→ Text for analysis:
[Start of Attachment]

Gowning up in outfits that outwardly resemble protective clothing provides the vague sense that we are preparing ourselves for another environment, much like putting on boots, coat, and hat for a winter outing. But the bunny suits provide no protection from the chemicals; rather they protect the clean room from us—the invisible particles our bodies throw off with every slight movement. Yet more than once have I heard workers (and in one case, a manager) speak of the bunny suit as if it guarded against danger.
The laminar flow of particle-cleansing air also imparts a false sense of safety. Laminar flow and particle filters are not designed to extract dangerous fumes, traces of which can circulate undetected for hours, especially in older fabrication areas. In some clean rooms, the forced air can "kick up" toxic fumes, spreading them outward and upward toward noses and eyes. Still, the sound and feel of flowing air lends a deceptive "cleanliness" to the ambiance. The ambiance is misleading in a distinctly modern way.
In deference to the fragile wafers—rather than to the dangers that loom every-where—the workers move in eerily cadenced motion that resembles the tentative movement of astronauts slightly free of Sudden movements raise eye-brows and suggest accidents. This restrained, unspontaneous motion is the preferred body language. It is a language not everyone can speak, and one which managers bear in mind when screening job applicants. They select women, disproportionately recent immigrants from Central America, the Pacific Rim, and Asia, for the most tedious clean room jobs.
"Men as a group do not do as well" at the lonely, detailed, and monotonous tasks, a male clean room manager confides. "I'm not talking about [women's] little fingers being more agile [than men's]. That's bullshit. But just the way our society trains women and the [lack of?] opportunities that they have, cause them to be more inwardly directed." The same manager applauds the suitability of maternal instincts to clean room work. "A lot of the dealing with children gets transferred to dealing with wafers: [the wafers become] 'my babies, be careful."' Perhaps these observations are less real than rationalization for management's primary attractions to women (low pay) and recent immigrants (gullibility). But a semblance of truth clings to this rationalization.

[End of Attachment]

→ Available data:
[Start of Attachment]

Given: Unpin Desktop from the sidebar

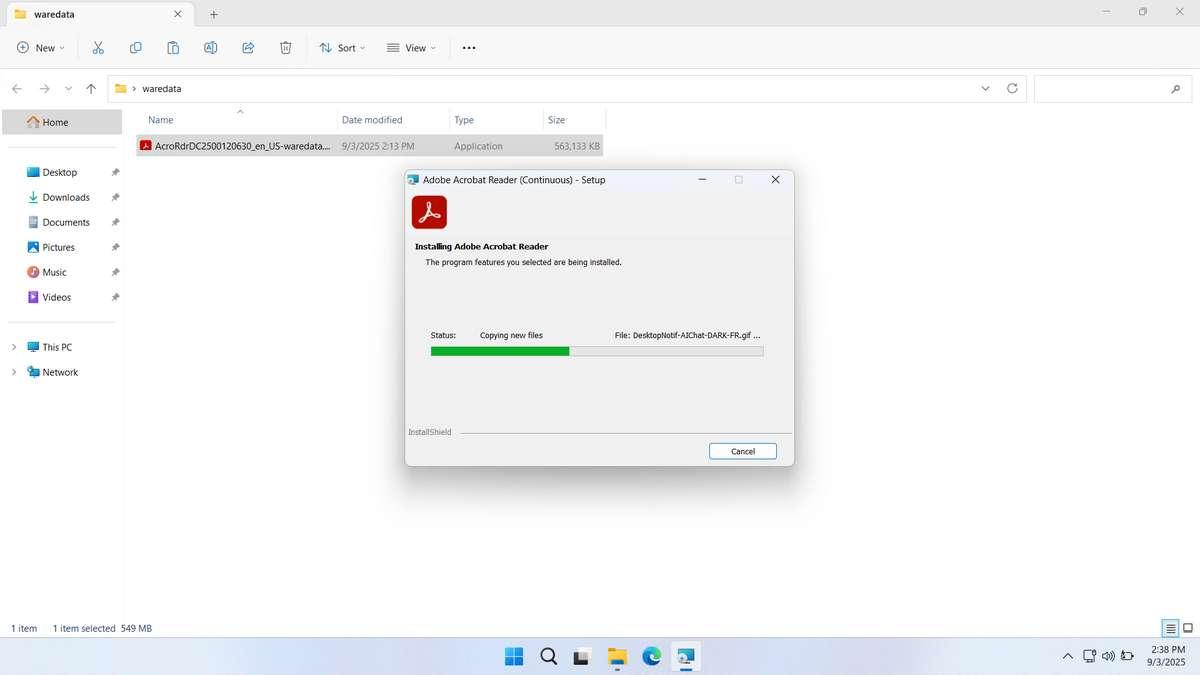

[End of Attachment]

→ Task item:
Please reproduce the part of the clean room text starting at "Gowning up in" and ending at "guarded against danger.".

→ Solution for this problem:
Gowning up in outfits that outwardly resemble protective clothing provides the vague sense that we are preparing ourselves for another environment, much like putting on boots, coat, and hat for a winter outing. But the bunny suits provide no protection from the chemicals; rather they protect the clean room from us—the invisible particles our bodies throw off with every slight movement. Yet more than once have I heard workers (and in one case, a manager) speak of the bunny suit as if it guarded against danger.